Dalam konteks regulasi dan politik seperti di atas, dapat dipahami jika program JKP kemudian tidak mendapat dukungan dari Serikat Pekerja.

Temuan Badan Riset dan Inovasi Nasional (BRIN) pada tahun 2022 di Kabupaten Bekasi dan Kota Batam–sebagai representasi daerah industri–memperkuat hal ini. Hampir semua serikat pekerja/buruh di wilayah penelitian menolak UU Ciptaker dan secara tegas tidak ikut melakukan sosialisasi manfaat JKP kepada anggotanya.
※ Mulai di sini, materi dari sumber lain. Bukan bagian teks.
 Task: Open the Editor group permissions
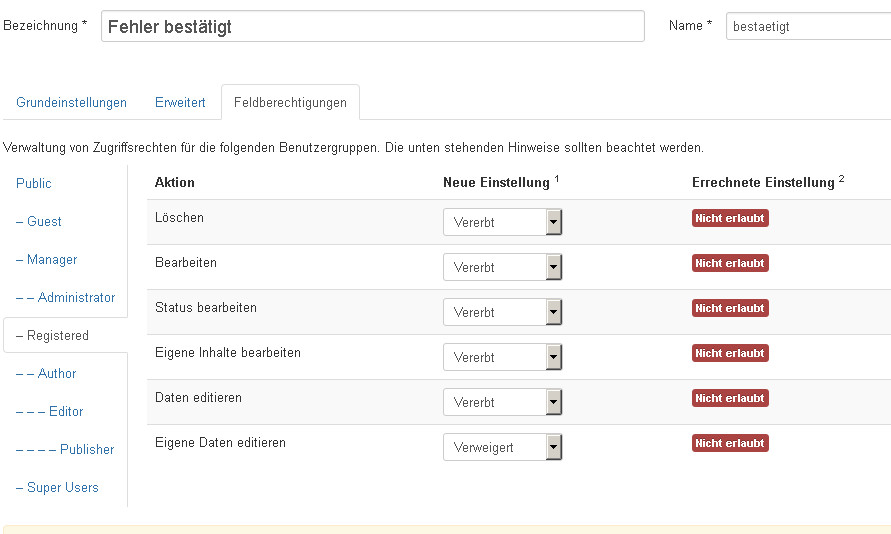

Dalam sebuah diskusi terpimpin, salah satu pimpinan serikat buruh mengatakan:

…yang kami perlukan adalah jaminan kepastian pekerjaan, bukan jaminan kehilangan pekerjaan! JKP justru menjadi alasan yang mempermudah perusahaan untuk melakukan PHK kepada karyawannya.
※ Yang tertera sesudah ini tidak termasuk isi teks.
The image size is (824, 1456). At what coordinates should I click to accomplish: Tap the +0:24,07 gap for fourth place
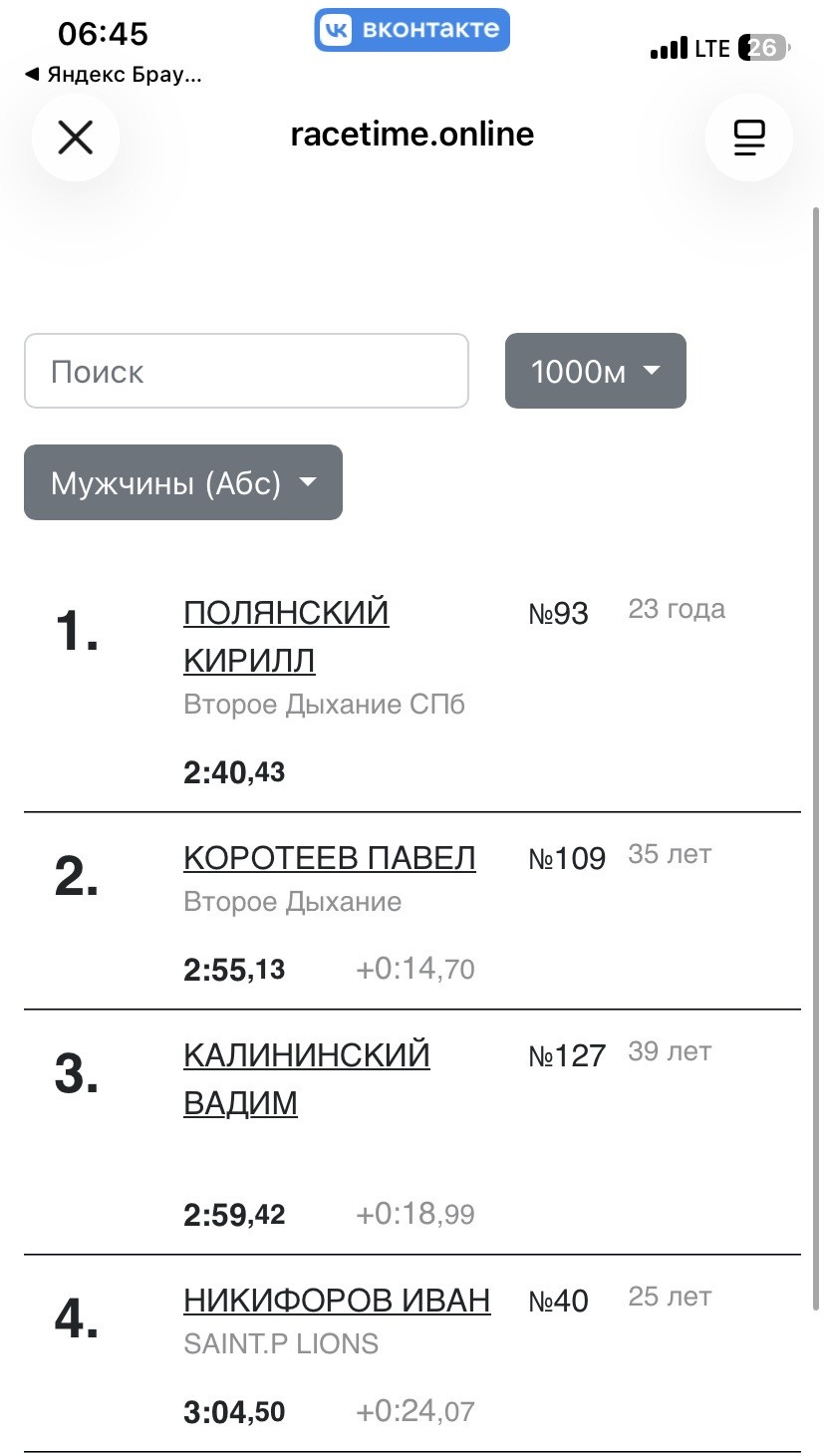click(415, 1411)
Perubahan framing dan hubungan JKP dengan UU Ciptaker yang terlanjur buruk ini memerlukan keberpihakan dan tindakan politik yang berani dari pemerintah dan DPR.

2. Faktor administrasi

Secara normatif, JKP dapat diterima oleh warga Indonesia yang telah terdaftar dan belum berusia 54 tahun. Penerima manfaat yang bekerja di perusahaan besar dan menengah wajib peserta aktif menjadi peserta aktif Jaminan Kesehatan Nasional (JKN), Jaminan Kecelakaan Kerja (JKK), Jaminan Hari Tua (JHT), Jaminan Pensiun (JP), dan Jaminan Kematian (JKM) dari BPJS Ketenagakerjaan.